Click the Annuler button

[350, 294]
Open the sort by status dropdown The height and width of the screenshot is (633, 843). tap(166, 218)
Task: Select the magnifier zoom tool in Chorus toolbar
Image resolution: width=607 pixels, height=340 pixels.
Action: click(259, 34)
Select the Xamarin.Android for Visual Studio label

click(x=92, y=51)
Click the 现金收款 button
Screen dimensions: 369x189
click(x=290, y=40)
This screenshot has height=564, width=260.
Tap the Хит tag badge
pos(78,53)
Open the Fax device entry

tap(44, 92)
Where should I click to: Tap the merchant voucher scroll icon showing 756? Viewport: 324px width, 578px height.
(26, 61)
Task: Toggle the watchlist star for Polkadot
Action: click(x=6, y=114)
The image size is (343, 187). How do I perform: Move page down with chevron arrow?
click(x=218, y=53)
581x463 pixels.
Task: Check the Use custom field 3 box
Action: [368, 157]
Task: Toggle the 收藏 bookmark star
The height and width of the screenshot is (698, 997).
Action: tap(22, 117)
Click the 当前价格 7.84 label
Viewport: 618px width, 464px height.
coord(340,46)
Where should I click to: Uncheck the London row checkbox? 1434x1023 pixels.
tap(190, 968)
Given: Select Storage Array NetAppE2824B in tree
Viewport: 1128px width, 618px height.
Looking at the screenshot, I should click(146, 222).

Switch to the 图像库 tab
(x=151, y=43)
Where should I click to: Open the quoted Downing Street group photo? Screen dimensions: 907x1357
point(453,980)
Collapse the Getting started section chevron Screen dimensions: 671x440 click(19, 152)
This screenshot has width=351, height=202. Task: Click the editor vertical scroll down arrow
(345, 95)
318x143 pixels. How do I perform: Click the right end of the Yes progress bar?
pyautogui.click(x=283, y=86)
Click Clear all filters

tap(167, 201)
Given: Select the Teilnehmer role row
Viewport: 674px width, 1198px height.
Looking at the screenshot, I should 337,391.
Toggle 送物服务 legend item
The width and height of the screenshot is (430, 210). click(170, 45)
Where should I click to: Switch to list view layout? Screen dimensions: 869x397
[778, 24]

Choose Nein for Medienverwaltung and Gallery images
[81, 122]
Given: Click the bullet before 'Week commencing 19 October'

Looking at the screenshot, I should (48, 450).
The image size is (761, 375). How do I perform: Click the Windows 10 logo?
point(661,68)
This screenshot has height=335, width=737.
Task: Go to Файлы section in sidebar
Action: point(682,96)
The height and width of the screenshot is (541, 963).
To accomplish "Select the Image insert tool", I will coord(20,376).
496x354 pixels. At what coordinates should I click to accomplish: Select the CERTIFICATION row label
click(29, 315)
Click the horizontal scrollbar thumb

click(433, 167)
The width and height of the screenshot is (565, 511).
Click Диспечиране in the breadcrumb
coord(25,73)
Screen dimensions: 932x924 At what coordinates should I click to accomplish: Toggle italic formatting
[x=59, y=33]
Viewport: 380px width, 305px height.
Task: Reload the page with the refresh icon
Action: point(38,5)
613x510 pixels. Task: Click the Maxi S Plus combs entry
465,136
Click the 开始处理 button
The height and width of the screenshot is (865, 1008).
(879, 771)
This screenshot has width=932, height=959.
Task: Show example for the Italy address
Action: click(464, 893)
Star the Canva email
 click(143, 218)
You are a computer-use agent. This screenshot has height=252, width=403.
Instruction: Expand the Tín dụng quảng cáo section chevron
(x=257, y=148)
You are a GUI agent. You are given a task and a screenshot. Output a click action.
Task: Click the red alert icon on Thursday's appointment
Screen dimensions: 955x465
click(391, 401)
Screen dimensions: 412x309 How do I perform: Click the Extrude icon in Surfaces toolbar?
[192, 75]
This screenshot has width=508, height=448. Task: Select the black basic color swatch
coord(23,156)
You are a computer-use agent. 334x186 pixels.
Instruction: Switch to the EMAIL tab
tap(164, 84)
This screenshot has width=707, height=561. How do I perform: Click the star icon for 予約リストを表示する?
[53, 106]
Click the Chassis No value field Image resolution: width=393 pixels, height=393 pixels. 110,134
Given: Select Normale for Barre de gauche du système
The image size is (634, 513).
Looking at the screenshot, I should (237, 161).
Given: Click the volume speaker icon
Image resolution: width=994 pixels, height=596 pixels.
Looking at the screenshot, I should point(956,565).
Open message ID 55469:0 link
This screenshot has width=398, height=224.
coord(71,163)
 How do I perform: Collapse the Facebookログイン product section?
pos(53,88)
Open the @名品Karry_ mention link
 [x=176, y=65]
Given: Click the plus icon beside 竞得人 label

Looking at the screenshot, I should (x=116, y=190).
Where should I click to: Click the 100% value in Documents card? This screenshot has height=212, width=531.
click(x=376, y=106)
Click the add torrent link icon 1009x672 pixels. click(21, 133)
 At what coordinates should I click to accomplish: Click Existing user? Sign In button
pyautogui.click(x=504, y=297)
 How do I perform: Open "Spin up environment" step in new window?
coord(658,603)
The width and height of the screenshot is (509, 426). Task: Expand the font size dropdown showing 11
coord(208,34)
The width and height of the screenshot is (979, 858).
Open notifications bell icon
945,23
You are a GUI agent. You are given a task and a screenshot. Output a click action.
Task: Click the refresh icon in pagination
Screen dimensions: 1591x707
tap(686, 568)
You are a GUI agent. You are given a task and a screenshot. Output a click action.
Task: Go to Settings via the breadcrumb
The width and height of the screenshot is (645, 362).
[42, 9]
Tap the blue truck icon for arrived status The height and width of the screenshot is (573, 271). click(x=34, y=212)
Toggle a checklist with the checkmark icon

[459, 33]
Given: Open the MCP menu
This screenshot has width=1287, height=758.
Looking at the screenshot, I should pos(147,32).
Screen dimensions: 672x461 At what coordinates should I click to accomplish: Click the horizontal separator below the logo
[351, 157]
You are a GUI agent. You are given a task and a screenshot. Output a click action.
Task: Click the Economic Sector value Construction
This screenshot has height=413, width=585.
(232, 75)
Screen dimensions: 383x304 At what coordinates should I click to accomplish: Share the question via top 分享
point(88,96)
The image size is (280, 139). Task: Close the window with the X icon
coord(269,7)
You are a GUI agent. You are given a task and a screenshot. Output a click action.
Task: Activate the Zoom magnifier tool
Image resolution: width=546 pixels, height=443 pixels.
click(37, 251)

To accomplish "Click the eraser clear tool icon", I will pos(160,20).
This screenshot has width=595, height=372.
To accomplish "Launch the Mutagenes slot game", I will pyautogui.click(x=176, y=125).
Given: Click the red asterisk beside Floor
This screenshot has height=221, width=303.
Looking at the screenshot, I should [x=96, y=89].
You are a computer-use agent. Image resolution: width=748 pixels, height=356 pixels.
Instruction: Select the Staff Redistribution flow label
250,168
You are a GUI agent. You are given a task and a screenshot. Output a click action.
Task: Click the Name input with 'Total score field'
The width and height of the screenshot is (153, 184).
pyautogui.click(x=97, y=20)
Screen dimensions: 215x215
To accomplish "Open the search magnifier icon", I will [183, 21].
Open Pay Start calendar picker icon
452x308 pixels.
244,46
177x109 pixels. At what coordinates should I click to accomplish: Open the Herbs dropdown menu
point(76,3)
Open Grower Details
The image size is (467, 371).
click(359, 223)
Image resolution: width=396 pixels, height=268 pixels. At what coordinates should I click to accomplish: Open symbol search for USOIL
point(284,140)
........
» What the task requires
All of the records above are to be printed again exactly as they appear.

» Task response
Click the Annuler button

[350, 294]
Open the sort by status dropdown The height and width of the screenshot is (633, 843). tap(166, 218)
Task: Select the magnifier zoom tool in Chorus toolbar
Image resolution: width=607 pixels, height=340 pixels.
Action: click(259, 34)
Select the Xamarin.Android for Visual Studio label

click(x=92, y=51)
Click the 现金收款 button
Screen dimensions: 369x189
click(x=290, y=40)
This screenshot has height=564, width=260.
Tap the Хит tag badge
pos(78,53)
Open the Fax device entry

tap(44, 92)
Where should I click to: Tap the merchant voucher scroll icon showing 756? Viewport: 324px width, 578px height.
(26, 61)
Task: Toggle the watchlist star for Polkadot
Action: click(x=6, y=114)
The image size is (343, 187). How do I perform: Move page down with chevron arrow?
click(x=218, y=53)
581x463 pixels.
Task: Check the Use custom field 3 box
Action: [368, 157]
Task: Toggle the 收藏 bookmark star
The height and width of the screenshot is (698, 997).
Action: tap(22, 117)
Click the 当前价格 7.84 label
Viewport: 618px width, 464px height.
coord(340,46)
Where should I click to: Uncheck the London row checkbox? 1434x1023 pixels.
tap(190, 968)
Given: Select Storage Array NetAppE2824B in tree
Viewport: 1128px width, 618px height.
Looking at the screenshot, I should click(146, 222).

Switch to the 图像库 tab
(x=151, y=43)
Where should I click to: Open the quoted Downing Street group photo? Screen dimensions: 907x1357
point(453,980)
Collapse the Getting started section chevron Screen dimensions: 671x440 click(19, 152)
This screenshot has width=351, height=202. Task: Click the editor vertical scroll down arrow
(345, 95)
318x143 pixels. How do I perform: Click the right end of the Yes progress bar?
pyautogui.click(x=283, y=86)
Click Clear all filters

tap(167, 201)
Given: Select the Teilnehmer role row
Viewport: 674px width, 1198px height.
Looking at the screenshot, I should 337,391.
Toggle 送物服务 legend item
The width and height of the screenshot is (430, 210). click(170, 45)
Where should I click to: Switch to list view layout? Screen dimensions: 869x397
[778, 24]

Choose Nein for Medienverwaltung and Gallery images
[81, 122]
Given: Click the bullet before 'Week commencing 19 October'

Looking at the screenshot, I should (48, 450).
The image size is (761, 375). How do I perform: Click the Windows 10 logo?
point(661,68)
This screenshot has height=335, width=737.
Task: Go to Файлы section in sidebar
Action: point(682,96)
The height and width of the screenshot is (541, 963).
To accomplish "Select the Image insert tool", I will coord(20,376).
496x354 pixels. At what coordinates should I click to accomplish: Select the CERTIFICATION row label
click(29, 315)
Click the horizontal scrollbar thumb

click(433, 167)
The width and height of the screenshot is (565, 511).
Click Диспечиране in the breadcrumb
coord(25,73)
Screen dimensions: 932x924 At what coordinates should I click to accomplish: Toggle italic formatting
[x=59, y=33]
Viewport: 380px width, 305px height.
Task: Reload the page with the refresh icon
Action: point(38,5)
613x510 pixels. Task: Click the Maxi S Plus combs entry
465,136
Click the 开始处理 button
The height and width of the screenshot is (865, 1008).
(879, 771)
This screenshot has width=932, height=959.
Task: Show example for the Italy address
Action: click(464, 893)
Star the Canva email
 click(143, 218)
You are a computer-use agent. This screenshot has height=252, width=403.
Instruction: Expand the Tín dụng quảng cáo section chevron
(x=257, y=148)
You are a GUI agent. You are given a task and a screenshot. Output a click action.
Task: Click the red alert icon on Thursday's appointment
Screen dimensions: 955x465
click(391, 401)
Screen dimensions: 412x309 How do I perform: Click the Extrude icon in Surfaces toolbar?
[192, 75]
This screenshot has width=508, height=448. Task: Select the black basic color swatch
coord(23,156)
You are a computer-use agent. 334x186 pixels.
Instruction: Switch to the EMAIL tab
tap(164, 84)
This screenshot has width=707, height=561. How do I perform: Click the star icon for 予約リストを表示する?
[53, 106]
Click the Chassis No value field Image resolution: width=393 pixels, height=393 pixels. 110,134
Given: Select Normale for Barre de gauche du système
The image size is (634, 513).
Looking at the screenshot, I should (237, 161).
Given: Click the volume speaker icon
Image resolution: width=994 pixels, height=596 pixels.
Looking at the screenshot, I should point(956,565).
Open message ID 55469:0 link
This screenshot has width=398, height=224.
coord(71,163)
 How do I perform: Collapse the Facebookログイン product section?
pos(53,88)
Open the @名品Karry_ mention link
 [x=176, y=65]
Given: Click the plus icon beside 竞得人 label

Looking at the screenshot, I should (x=116, y=190).
Where should I click to: Click the 100% value in Documents card? This screenshot has height=212, width=531.
click(x=376, y=106)
Click the add torrent link icon 1009x672 pixels. click(21, 133)
 At what coordinates should I click to accomplish: Click Existing user? Sign In button
pyautogui.click(x=504, y=297)
 How do I perform: Open "Spin up environment" step in new window?
coord(658,603)
The width and height of the screenshot is (509, 426). Task: Expand the font size dropdown showing 11
coord(208,34)
The width and height of the screenshot is (979, 858).
Open notifications bell icon
945,23
You are a GUI agent. You are given a task and a screenshot. Output a click action.
Task: Click the refresh icon in pagination
Screen dimensions: 1591x707
tap(686, 568)
You are a GUI agent. You are given a task and a screenshot. Output a click action.
Task: Go to Settings via the breadcrumb
The width and height of the screenshot is (645, 362).
[42, 9]
Tap the blue truck icon for arrived status The height and width of the screenshot is (573, 271). click(x=34, y=212)
Toggle a checklist with the checkmark icon

[459, 33]
Given: Open the MCP menu
This screenshot has width=1287, height=758.
Looking at the screenshot, I should pos(147,32).
Screen dimensions: 672x461 At what coordinates should I click to accomplish: Click the horizontal separator below the logo
[351, 157]
You are a GUI agent. You are given a task and a screenshot. Output a click action.
Task: Click the Economic Sector value Construction
This screenshot has height=413, width=585.
(232, 75)
Screen dimensions: 383x304 At what coordinates should I click to accomplish: Share the question via top 分享
point(88,96)
The image size is (280, 139). Task: Close the window with the X icon
coord(269,7)
You are a GUI agent. You are given a task and a screenshot. Output a click action.
Task: Activate the Zoom magnifier tool
Image resolution: width=546 pixels, height=443 pixels.
click(37, 251)

To accomplish "Click the eraser clear tool icon", I will pos(160,20).
This screenshot has width=595, height=372.
To accomplish "Launch the Mutagenes slot game", I will pyautogui.click(x=176, y=125).
Given: Click the red asterisk beside Floor
This screenshot has height=221, width=303.
Looking at the screenshot, I should [x=96, y=89].
You are a computer-use agent. Image resolution: width=748 pixels, height=356 pixels.
Instruction: Select the Staff Redistribution flow label
250,168
You are a GUI agent. You are given a task and a screenshot. Output a click action.
Task: Click the Name input with 'Total score field'
The width and height of the screenshot is (153, 184).
pyautogui.click(x=97, y=20)
Screen dimensions: 215x215
To accomplish "Open the search magnifier icon", I will [183, 21].
Open Pay Start calendar picker icon
452x308 pixels.
244,46
177x109 pixels. At what coordinates should I click to accomplish: Open the Herbs dropdown menu
point(76,3)
Open Grower Details
The image size is (467, 371).
click(359, 223)
Image resolution: width=396 pixels, height=268 pixels. At what coordinates should I click to accomplish: Open symbol search for USOIL
point(284,140)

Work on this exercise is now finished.